▸ What the task requires: Lay out as a JSON list of strings the lines of the entries beginning with the line containing "Task: Click the Publish button" and continuing through the line containing "click(x=22, y=227)", one string for each line, with blank lines omitted.

Data on locating visible targets:
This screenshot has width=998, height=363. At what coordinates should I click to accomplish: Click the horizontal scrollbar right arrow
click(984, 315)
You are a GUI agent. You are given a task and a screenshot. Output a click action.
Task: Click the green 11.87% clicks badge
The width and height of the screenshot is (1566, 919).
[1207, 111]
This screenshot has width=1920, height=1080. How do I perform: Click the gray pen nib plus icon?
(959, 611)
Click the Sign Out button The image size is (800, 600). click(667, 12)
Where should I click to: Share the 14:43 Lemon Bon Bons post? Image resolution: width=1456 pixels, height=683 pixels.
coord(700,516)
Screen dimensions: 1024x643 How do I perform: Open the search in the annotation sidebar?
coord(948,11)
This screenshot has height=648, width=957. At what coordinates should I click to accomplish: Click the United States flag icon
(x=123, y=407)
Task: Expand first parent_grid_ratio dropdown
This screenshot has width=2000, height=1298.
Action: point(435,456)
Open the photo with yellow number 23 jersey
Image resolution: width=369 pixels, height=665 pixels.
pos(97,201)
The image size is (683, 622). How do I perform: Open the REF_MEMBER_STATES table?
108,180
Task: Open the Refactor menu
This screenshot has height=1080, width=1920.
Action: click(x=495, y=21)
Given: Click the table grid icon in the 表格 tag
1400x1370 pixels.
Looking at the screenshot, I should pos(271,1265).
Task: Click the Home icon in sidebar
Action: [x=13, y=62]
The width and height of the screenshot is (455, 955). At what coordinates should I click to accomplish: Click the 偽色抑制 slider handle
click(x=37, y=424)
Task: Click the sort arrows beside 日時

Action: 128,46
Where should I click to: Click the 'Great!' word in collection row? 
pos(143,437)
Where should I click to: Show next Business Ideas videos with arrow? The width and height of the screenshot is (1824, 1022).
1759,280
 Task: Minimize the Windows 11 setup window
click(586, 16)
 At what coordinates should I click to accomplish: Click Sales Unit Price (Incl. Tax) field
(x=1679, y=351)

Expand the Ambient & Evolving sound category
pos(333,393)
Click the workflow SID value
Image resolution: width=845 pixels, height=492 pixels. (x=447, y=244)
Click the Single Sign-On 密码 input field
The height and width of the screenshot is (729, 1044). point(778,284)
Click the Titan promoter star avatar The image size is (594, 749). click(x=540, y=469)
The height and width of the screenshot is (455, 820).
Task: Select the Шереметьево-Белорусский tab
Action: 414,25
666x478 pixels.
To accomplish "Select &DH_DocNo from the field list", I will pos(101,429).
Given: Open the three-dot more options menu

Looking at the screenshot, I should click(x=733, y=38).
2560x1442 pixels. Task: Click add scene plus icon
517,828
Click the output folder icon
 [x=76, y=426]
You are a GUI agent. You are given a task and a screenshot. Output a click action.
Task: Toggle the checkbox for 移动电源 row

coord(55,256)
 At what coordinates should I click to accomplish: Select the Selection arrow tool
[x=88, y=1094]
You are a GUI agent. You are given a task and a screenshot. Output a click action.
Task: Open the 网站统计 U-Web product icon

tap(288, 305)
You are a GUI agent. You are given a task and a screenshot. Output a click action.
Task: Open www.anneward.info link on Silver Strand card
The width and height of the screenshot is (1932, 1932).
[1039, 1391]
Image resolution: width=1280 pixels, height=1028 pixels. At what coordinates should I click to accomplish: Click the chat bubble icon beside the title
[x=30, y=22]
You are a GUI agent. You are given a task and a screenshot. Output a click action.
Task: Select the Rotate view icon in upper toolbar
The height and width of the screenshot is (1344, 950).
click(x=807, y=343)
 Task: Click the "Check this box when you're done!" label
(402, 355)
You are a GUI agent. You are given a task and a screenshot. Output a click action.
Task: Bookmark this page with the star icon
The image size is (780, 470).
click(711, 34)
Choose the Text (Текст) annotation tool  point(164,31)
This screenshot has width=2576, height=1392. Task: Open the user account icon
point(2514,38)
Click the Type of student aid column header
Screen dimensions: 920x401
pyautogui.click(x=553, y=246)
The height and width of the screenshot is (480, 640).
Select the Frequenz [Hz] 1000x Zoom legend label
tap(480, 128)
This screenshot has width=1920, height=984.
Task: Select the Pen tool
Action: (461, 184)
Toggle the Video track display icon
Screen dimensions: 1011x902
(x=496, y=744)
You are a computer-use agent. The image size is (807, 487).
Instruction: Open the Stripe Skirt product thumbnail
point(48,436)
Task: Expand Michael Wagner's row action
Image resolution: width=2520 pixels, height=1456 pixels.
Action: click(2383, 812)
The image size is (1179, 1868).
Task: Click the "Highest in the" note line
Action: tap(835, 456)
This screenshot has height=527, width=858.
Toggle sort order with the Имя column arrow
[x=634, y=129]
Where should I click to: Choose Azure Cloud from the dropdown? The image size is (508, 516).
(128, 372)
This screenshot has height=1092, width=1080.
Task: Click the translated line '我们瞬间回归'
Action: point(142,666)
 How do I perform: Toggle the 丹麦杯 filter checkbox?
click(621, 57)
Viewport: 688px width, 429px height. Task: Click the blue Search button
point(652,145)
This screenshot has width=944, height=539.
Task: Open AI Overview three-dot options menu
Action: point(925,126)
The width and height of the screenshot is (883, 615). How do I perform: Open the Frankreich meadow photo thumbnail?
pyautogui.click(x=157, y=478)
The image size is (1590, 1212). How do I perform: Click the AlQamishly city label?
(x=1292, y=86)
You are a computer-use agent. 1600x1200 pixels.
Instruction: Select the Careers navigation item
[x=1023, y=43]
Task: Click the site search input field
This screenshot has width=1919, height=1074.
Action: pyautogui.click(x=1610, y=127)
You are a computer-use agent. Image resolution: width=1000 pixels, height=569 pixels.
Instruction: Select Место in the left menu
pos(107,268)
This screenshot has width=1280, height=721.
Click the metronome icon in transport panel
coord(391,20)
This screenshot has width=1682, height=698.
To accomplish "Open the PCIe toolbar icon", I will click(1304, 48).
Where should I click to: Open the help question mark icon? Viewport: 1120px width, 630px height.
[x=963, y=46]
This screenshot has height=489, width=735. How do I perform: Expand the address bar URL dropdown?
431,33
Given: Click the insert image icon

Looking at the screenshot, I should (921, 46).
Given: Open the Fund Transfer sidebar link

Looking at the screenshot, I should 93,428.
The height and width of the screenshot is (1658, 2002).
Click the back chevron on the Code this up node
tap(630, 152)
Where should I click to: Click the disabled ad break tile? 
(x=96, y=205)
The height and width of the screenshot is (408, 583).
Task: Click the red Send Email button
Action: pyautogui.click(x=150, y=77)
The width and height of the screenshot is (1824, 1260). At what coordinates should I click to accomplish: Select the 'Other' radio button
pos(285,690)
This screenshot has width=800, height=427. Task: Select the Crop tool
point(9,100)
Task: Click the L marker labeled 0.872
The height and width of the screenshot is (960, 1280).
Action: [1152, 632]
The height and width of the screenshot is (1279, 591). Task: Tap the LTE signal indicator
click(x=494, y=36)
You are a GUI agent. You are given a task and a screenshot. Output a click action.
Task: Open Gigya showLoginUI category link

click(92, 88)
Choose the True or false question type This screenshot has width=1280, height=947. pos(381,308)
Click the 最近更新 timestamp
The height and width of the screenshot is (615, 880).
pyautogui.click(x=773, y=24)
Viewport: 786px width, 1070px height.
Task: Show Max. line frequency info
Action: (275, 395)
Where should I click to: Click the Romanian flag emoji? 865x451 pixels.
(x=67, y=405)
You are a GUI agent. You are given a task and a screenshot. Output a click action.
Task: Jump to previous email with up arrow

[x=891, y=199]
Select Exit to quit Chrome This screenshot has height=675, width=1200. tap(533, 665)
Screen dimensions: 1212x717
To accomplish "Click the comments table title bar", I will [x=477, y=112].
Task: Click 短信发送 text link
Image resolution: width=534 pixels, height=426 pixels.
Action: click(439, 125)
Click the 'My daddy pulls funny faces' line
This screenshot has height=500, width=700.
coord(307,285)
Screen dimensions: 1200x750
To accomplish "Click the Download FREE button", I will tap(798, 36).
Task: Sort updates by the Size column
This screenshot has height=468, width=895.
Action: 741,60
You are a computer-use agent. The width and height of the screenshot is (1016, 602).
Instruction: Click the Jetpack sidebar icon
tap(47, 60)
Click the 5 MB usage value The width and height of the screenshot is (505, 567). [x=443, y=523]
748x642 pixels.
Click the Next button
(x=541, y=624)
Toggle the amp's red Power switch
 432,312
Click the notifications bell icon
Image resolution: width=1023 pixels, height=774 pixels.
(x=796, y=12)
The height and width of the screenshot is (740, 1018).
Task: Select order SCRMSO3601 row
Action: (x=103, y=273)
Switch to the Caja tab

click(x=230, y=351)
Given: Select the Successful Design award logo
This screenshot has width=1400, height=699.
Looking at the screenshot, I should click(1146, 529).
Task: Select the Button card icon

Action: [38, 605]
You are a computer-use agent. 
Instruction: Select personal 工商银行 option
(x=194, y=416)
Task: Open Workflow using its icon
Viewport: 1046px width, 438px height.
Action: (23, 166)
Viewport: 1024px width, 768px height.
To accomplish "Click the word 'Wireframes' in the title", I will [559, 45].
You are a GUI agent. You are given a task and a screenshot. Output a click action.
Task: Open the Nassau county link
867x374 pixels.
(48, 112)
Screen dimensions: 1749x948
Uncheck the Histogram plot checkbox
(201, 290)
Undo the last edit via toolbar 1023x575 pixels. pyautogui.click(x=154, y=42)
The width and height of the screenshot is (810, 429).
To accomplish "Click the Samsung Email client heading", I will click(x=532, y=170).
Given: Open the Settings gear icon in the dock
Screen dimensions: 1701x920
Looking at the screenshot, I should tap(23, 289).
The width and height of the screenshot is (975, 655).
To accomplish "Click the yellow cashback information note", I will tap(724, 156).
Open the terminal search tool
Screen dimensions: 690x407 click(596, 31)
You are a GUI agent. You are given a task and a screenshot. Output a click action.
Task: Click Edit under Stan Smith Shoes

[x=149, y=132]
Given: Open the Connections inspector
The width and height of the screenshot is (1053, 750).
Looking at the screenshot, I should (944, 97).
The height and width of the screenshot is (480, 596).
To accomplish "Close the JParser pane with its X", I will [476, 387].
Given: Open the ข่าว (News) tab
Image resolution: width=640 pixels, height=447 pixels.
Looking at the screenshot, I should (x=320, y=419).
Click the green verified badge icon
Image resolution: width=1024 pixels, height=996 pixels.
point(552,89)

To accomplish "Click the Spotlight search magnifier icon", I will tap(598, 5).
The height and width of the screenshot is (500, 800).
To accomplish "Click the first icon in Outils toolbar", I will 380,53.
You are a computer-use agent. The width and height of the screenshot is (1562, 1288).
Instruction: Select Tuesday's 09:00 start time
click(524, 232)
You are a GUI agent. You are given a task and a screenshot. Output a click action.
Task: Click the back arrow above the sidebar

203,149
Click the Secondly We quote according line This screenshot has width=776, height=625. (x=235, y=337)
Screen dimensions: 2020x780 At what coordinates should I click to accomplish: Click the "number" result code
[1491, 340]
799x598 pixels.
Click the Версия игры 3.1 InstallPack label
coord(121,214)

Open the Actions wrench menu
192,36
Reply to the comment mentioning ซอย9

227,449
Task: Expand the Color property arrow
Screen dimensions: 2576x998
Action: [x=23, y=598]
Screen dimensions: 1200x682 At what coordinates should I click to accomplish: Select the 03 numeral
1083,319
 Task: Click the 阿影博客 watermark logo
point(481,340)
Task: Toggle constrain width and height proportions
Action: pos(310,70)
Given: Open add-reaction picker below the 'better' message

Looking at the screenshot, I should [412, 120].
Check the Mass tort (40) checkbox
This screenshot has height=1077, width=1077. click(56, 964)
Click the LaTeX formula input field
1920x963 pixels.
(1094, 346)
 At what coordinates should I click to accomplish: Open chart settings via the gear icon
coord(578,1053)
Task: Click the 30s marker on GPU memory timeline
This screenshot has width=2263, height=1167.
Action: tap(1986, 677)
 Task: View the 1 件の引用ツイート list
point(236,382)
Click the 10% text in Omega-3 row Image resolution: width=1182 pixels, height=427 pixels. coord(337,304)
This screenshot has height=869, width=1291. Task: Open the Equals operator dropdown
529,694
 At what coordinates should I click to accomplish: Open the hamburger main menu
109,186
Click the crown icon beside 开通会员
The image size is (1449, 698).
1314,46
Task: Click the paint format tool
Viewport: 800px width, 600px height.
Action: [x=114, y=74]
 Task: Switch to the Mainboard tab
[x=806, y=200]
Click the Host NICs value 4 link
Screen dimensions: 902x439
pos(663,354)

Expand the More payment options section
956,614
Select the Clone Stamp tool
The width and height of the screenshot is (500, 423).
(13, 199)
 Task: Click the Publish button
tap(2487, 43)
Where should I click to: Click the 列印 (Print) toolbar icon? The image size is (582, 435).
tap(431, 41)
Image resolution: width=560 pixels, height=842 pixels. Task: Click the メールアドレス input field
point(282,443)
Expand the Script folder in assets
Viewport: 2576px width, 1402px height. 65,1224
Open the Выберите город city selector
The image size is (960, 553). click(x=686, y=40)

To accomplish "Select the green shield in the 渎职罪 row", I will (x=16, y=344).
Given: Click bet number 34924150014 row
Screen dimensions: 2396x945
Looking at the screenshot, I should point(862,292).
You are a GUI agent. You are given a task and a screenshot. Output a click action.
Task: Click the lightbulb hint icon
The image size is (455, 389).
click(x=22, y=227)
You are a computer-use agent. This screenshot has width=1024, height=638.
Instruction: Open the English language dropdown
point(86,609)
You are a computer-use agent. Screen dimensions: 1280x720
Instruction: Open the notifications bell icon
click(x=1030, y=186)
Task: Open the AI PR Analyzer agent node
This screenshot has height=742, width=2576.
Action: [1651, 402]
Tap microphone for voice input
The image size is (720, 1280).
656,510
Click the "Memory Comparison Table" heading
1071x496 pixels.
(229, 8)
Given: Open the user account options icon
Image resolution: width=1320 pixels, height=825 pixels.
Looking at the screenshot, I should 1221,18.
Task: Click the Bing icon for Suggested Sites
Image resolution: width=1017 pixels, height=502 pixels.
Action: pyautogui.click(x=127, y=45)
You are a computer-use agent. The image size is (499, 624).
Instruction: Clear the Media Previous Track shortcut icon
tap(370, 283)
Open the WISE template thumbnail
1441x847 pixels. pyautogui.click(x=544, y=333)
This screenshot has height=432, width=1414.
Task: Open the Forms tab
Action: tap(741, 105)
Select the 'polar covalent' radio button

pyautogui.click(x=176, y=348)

▸ Answer:
[
  " Task: Click the Publish button",
  "tap(2487, 43)",
  "Where should I click to: Click the 列印 (Print) toolbar icon? The image size is (582, 435).",
  "tap(431, 41)",
  "Image resolution: width=560 pixels, height=842 pixels. Task: Click the メールアドレス input field",
  "point(282,443)",
  "Expand the Script folder in assets",
  "Viewport: 2576px width, 1402px height. 65,1224",
  "Open the Выберите город city selector",
  "The image size is (960, 553). click(x=686, y=40)",
  "To accomplish \"Select the green shield in the 渎职罪 row\", I will (x=16, y=344).",
  "Given: Click bet number 34924150014 row",
  "Screen dimensions: 2396x945",
  "Looking at the screenshot, I should point(862,292).",
  "You are a GUI agent. You are given a task and a screenshot. Output a click action.",
  "Task: Click the lightbulb hint icon",
  "The image size is (455, 389).",
  "click(x=22, y=227)"
]